物だって壊れたり、焼けたり、腐ったり、ブームが去れば一気に価値が下がることだってあります。
そんな不安定な物に心の拠り所にしている事は、根元が腐っている柱にもたれかかっているようなものです。
そんなはずないと、知らんぷりんすれば、その時はそれでいいかもしれませんが、この世の無常です。
避けては通れないものであるのです。
古来より存在している真理を無い物と思い込んで生きている事に問題があるのです。
では、何を頼りにしていけばいいのか、それは先程申しました真理です。
この世に存在する真理を拠り所とすることによって、穏やかな生活が手に入れられるのです。
我々はこの世で仏になる為に生まれて来ました。
その仏とは、真理を体現された方であります。
真理を体現するためには、自分も他人もないそのような境地にたどり着く事が大切になります。
その為には、謙虚でいる事であります。
謙虚とは「いやいやいや僕には出来ません」「私には向いてませんので」というものではありません。

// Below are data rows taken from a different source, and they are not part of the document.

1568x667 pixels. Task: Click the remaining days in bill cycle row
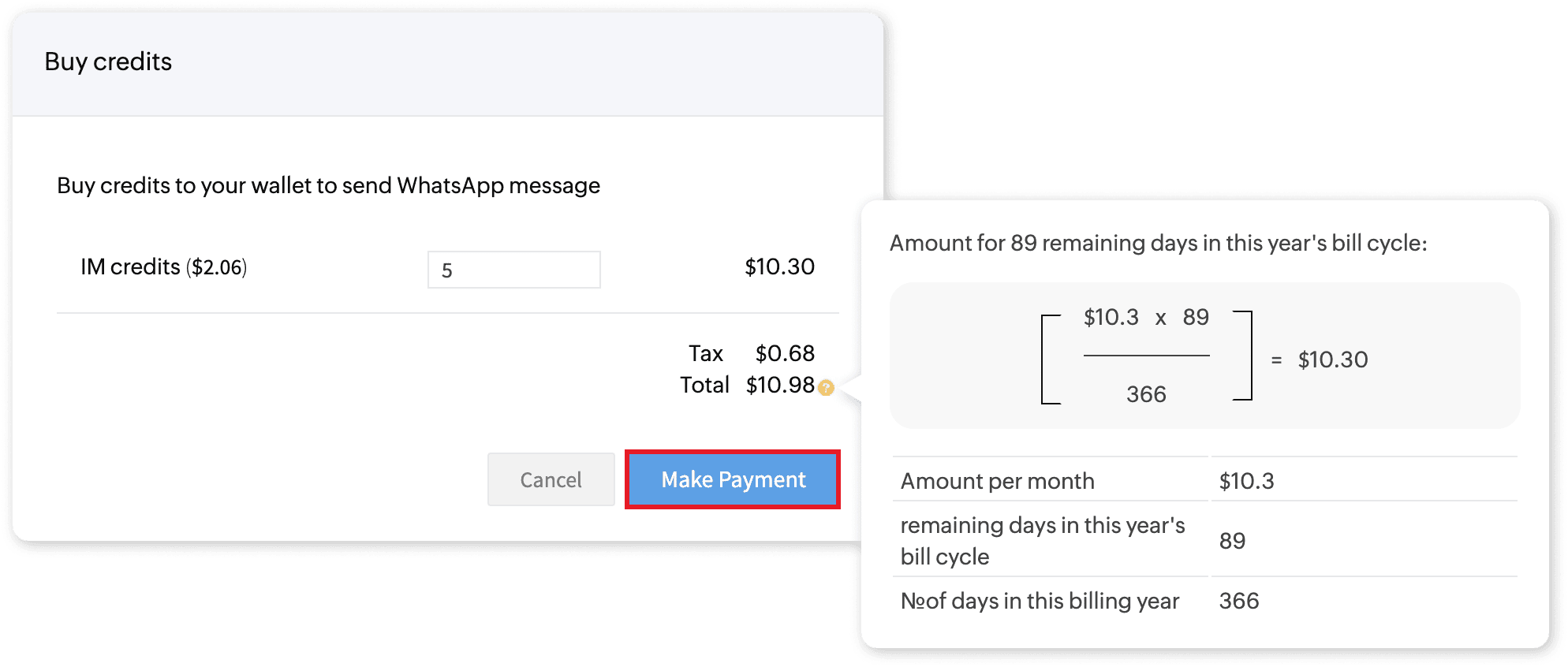click(1042, 541)
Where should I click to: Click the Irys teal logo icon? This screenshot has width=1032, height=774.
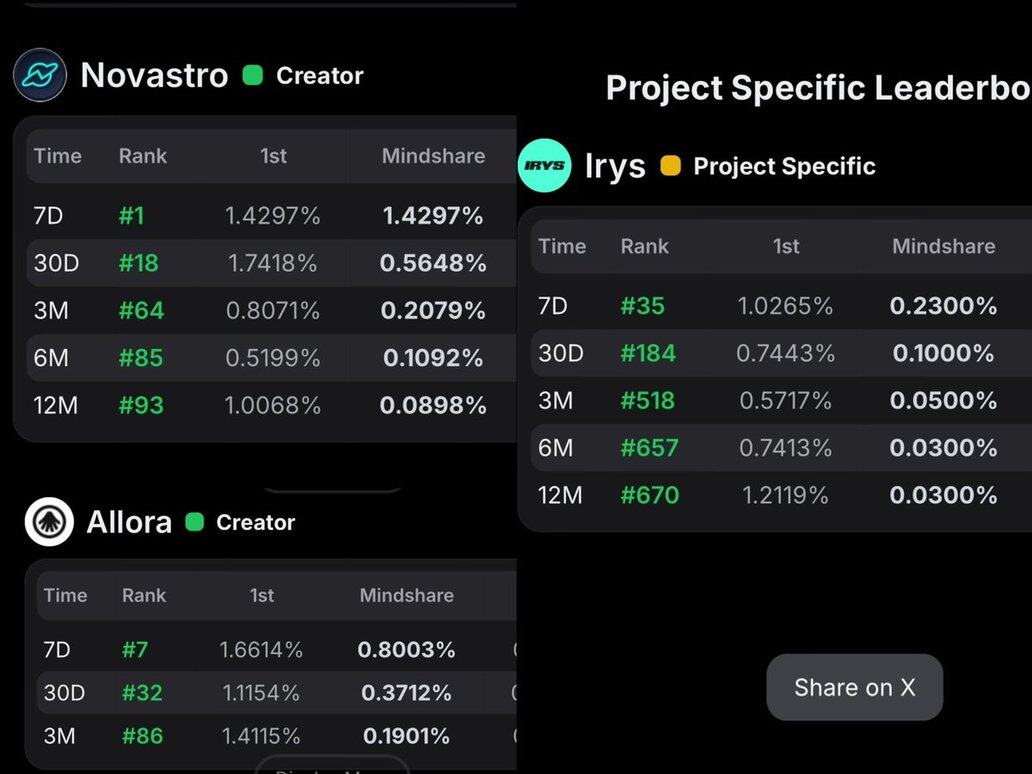tap(544, 166)
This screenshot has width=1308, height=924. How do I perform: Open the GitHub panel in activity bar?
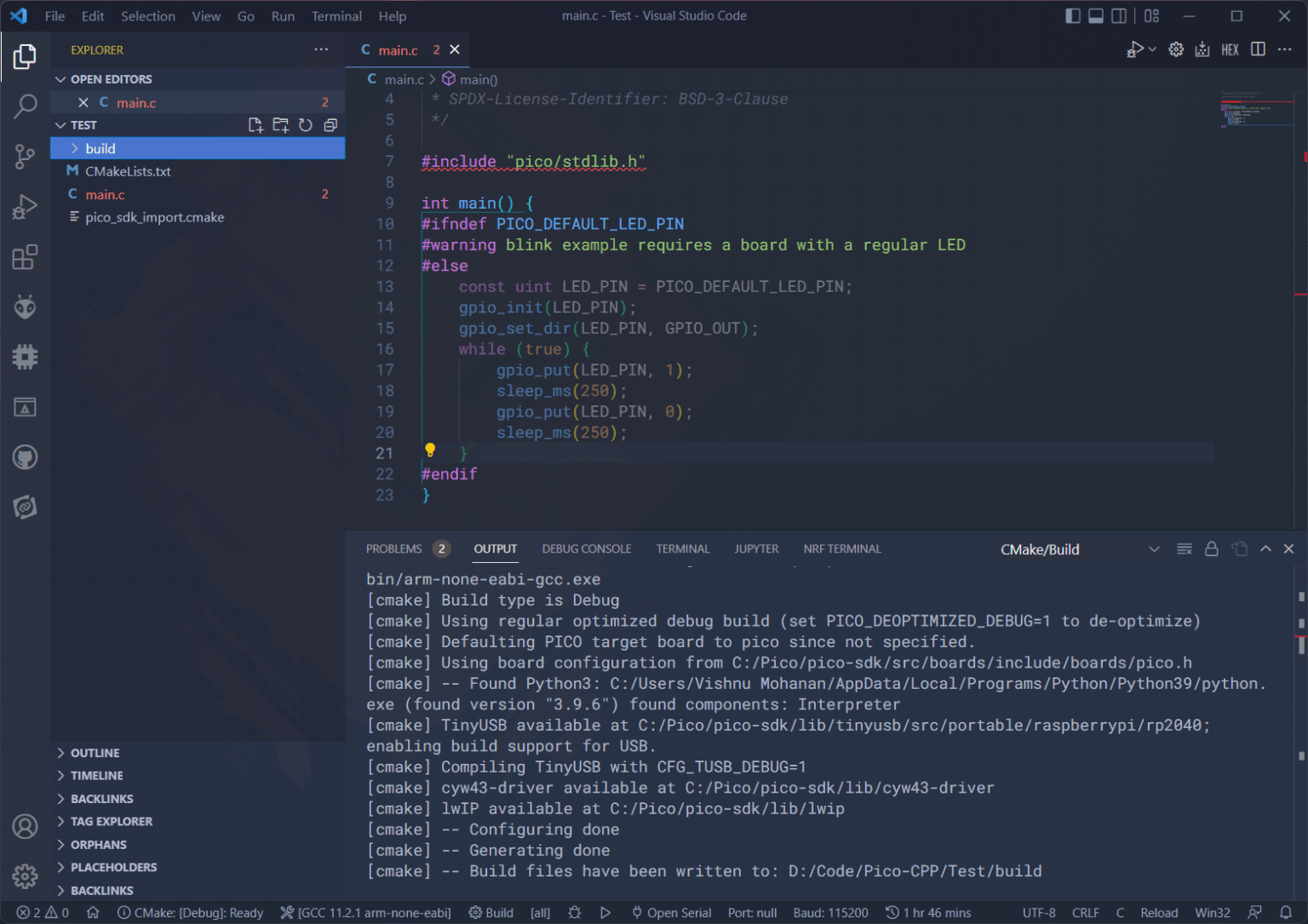click(x=25, y=457)
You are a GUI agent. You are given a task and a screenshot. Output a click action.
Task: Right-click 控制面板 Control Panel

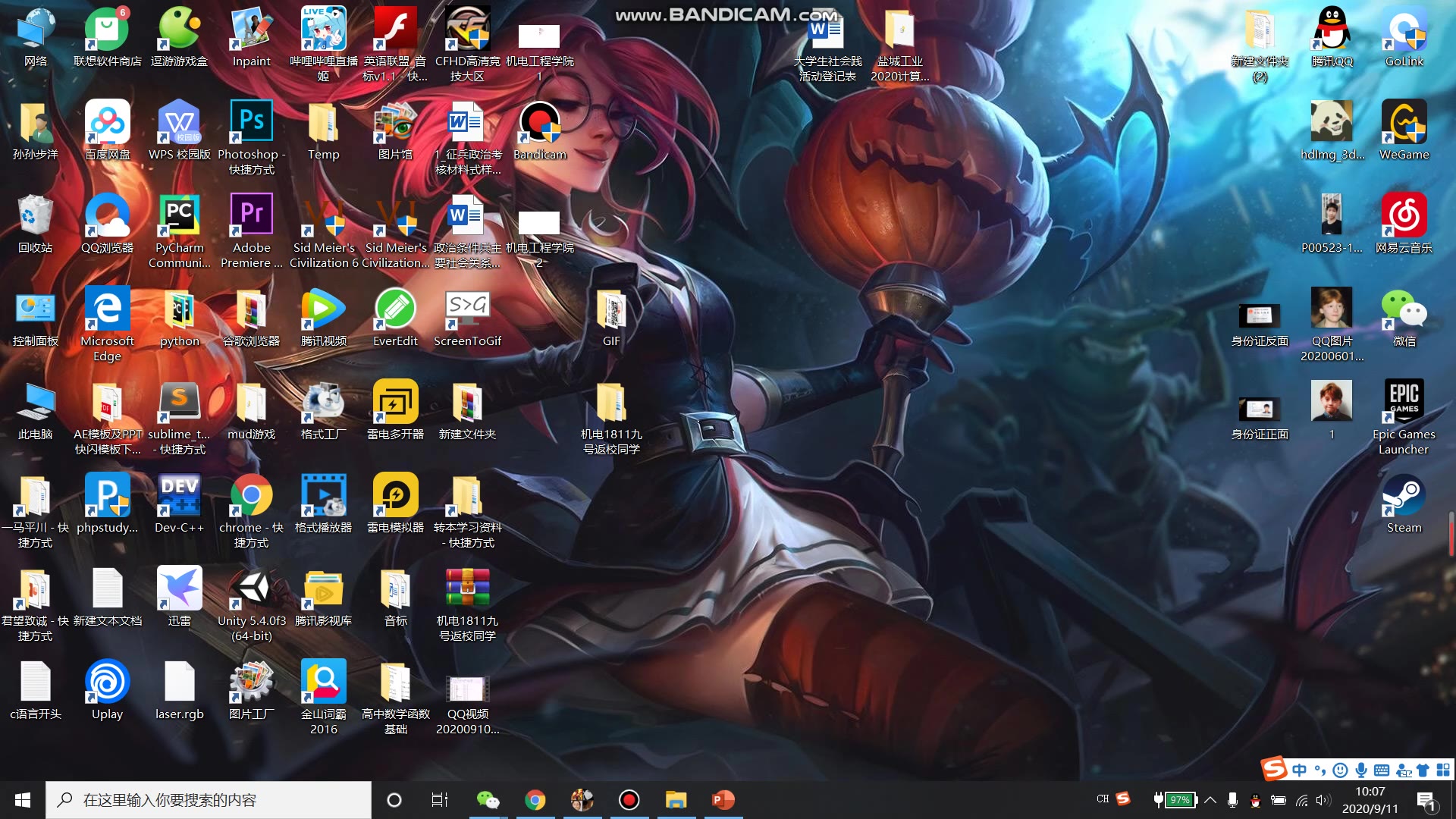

私の先輩の言葉に「謙虚は最大の傲慢」というものがあります。
謙虚さも過ぎれば傲慢であることは言うまでもありません。
自分の愚かさを知っているなら、努力しないではいられません。
昨日の話でもありますが、自分の至らぬ点を知っているのか知らないでいるのか
これは大きな差であります。
自分はまだまだ足らないぞという自覚があるからこそ、あらゆるものを学ぶ姿勢が生まれるのです。
その逆に、「自分はもう十分だ」なんなら「今のままをキープ」なんて思い出したら
この無常の世においては激流の川に丸腰で飛び込むようなものです。
そしてさらに、自分の愚かさに全く気付いてない場合、その姿は滑稽以外の何物でもありません。
出来ないのに出来るふりをしたり、弱いのに強く見せたり、またはうまくいかないのを周りのせいにしだしたり、
もう止まりません。
妄執による霧に包まれると、物事が顛倒して見えてしまうので、ありもしない物を頼りとするのは良くありませんね。
真理は妙に上がったり急に下がったりせず、安定していて拠り所としては最適であるという事です。
法(真理)以外の物を拠り所とすれば、上がったり下がったりしますから、その都度心も乱れるのは言うまでもありませんね。